In the early stages of this study, I often used a compilation of Latin chronicles by Carl Frick, a German scholar. The standard bibliographic data as well as Franz Kössler's Personenlexikon indicate he was born in Schwerin in 1848. He published a series of books and articles, beginning with his 1872 doctoral thesis, De ephoris spartanis at the University of Goettingen, and then became interested in chronography.
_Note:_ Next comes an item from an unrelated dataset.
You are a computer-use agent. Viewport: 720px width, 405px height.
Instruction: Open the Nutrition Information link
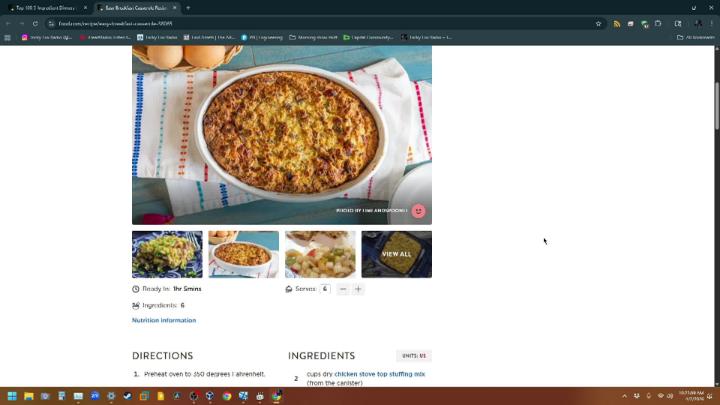click(163, 320)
Two of his articles listed in Grafton and de Jonge's 1993 Scaliger bibliography deal with the 8th-century chronicle in "barbarous" Latin, the Excerpta Latina Barbari.*
This was doubtless part of his preparations to publish volume 1 of Chronica Minora in 1892. Volume 2 never appeared and he seems to vanish from the record at the end of the 19th century. His involvement in publications for the König Wilhelm Gymnasium in Höxter, Germany makes it plain he was a secondary school teacher there, but I have not been able to find any account of his further academic career, or a date of death.
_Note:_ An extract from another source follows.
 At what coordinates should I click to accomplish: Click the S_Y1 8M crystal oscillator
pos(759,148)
* Joseph Justus Scaliger und die Excerpta Latina Barbari, published in Rheinisches Museum, is online.
Late Add (2013-11-27): His Prussian personnel record with the last entry in 1893 is in the database Personaldaten von Lehrern und Lehrerinnen Preußens. There is a date, 1.4.10 on the front of this, which may indicate a 1910 death, but this is not certain. He is also mentioned in a history of the Höxter school library.